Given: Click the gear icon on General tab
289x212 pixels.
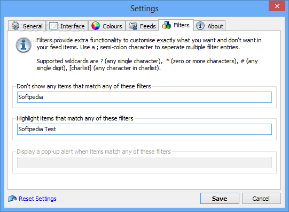Looking at the screenshot, I should (x=15, y=26).
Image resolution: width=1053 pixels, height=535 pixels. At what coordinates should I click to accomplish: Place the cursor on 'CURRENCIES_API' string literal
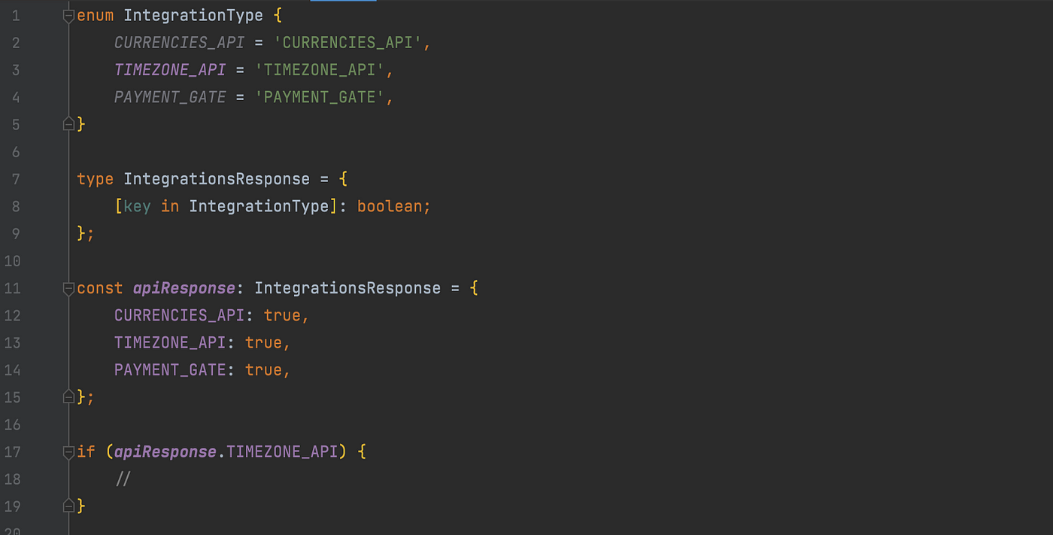[x=347, y=43]
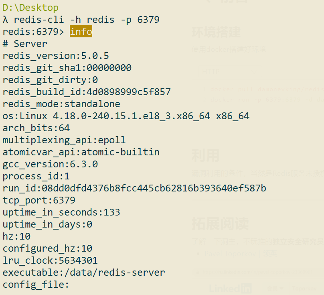Click the multiplexing_api:epoll line
This screenshot has height=295, width=324.
tap(64, 140)
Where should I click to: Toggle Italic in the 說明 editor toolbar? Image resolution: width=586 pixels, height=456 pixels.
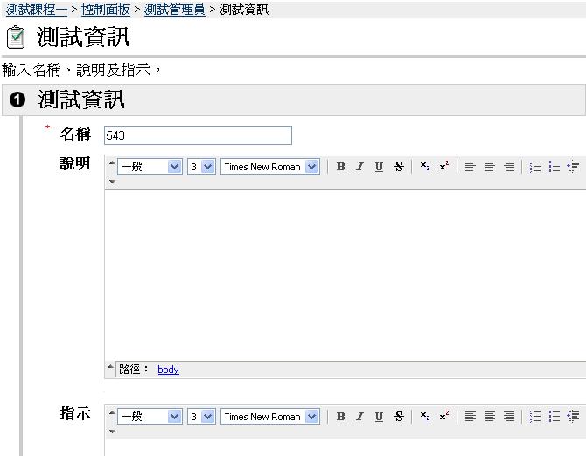359,167
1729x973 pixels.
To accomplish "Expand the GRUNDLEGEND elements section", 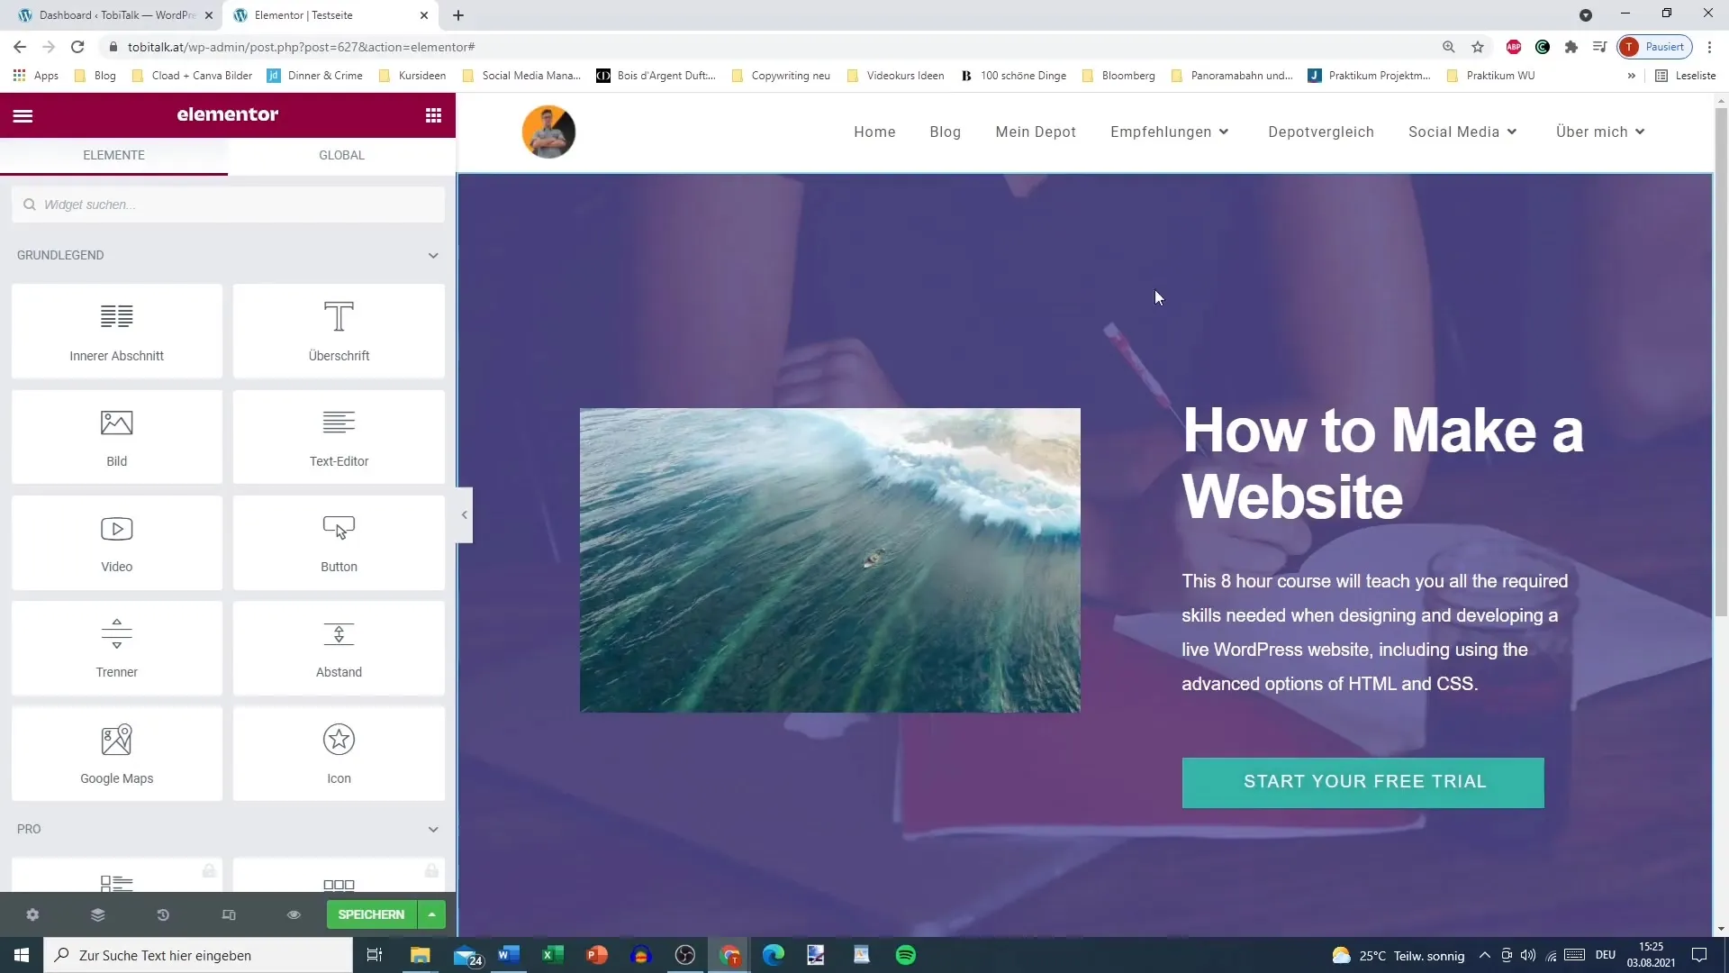I will coord(435,254).
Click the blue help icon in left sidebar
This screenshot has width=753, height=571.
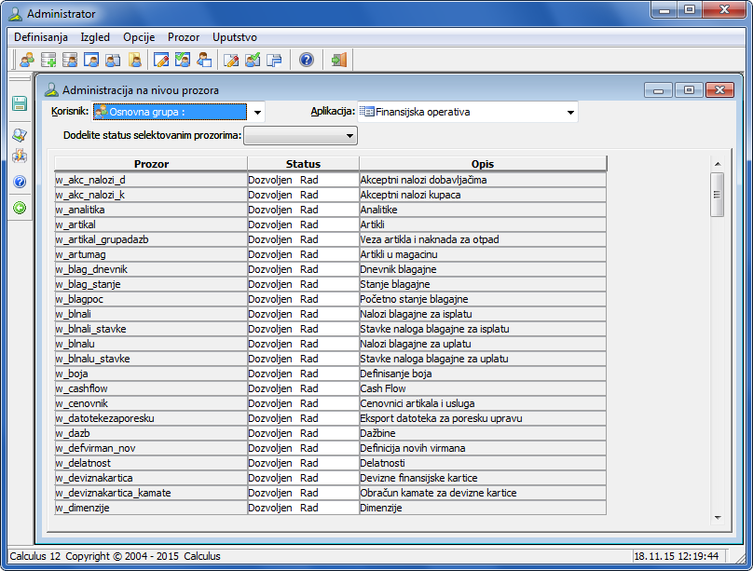[20, 182]

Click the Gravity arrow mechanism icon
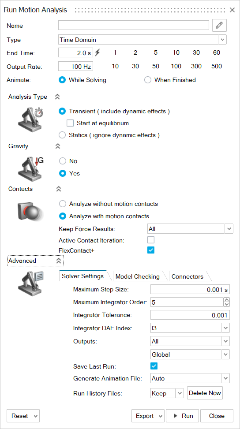pos(30,167)
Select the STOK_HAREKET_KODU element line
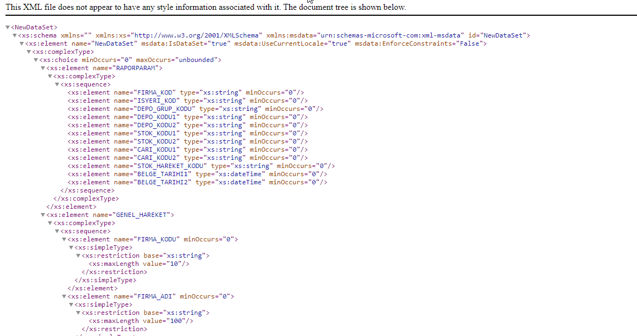This screenshot has width=637, height=336. pos(201,166)
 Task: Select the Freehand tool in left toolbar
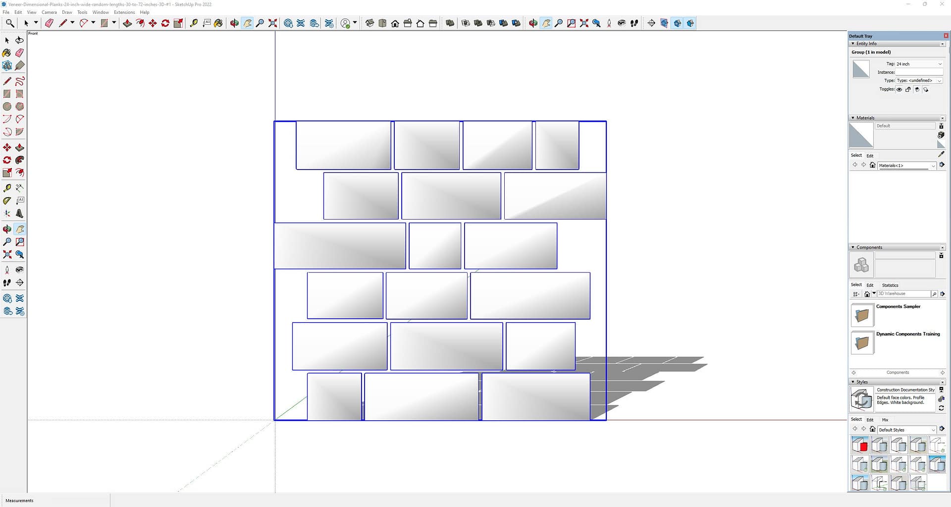20,81
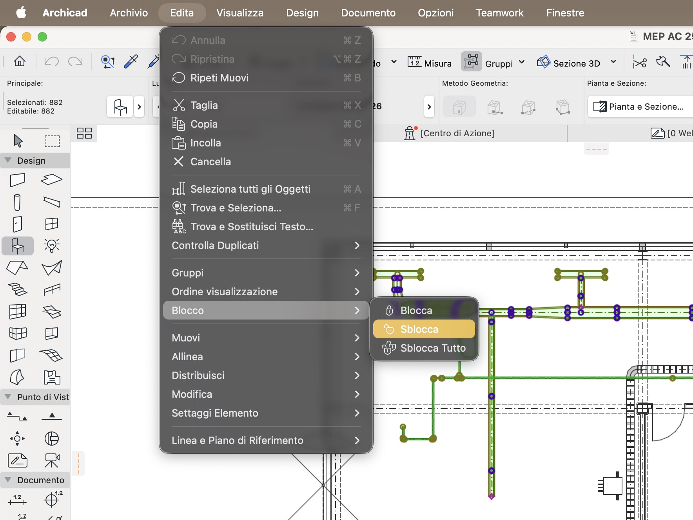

▶ **What is expected**: Beginning with the line that contains "This screenshot has width=753, height=571." and ending with the last line of the data, restate each line word for word. Exclude the pictures.

▶ **Answer to this task**:
This screenshot has width=753, height=571.
[20, 182]

Click the Gravity arrow mechanism icon
pos(30,167)
Select the STOK_HAREKET_KODU element line
This screenshot has width=637, height=336. pos(201,166)
 Task: Select the Freehand tool in left toolbar
20,81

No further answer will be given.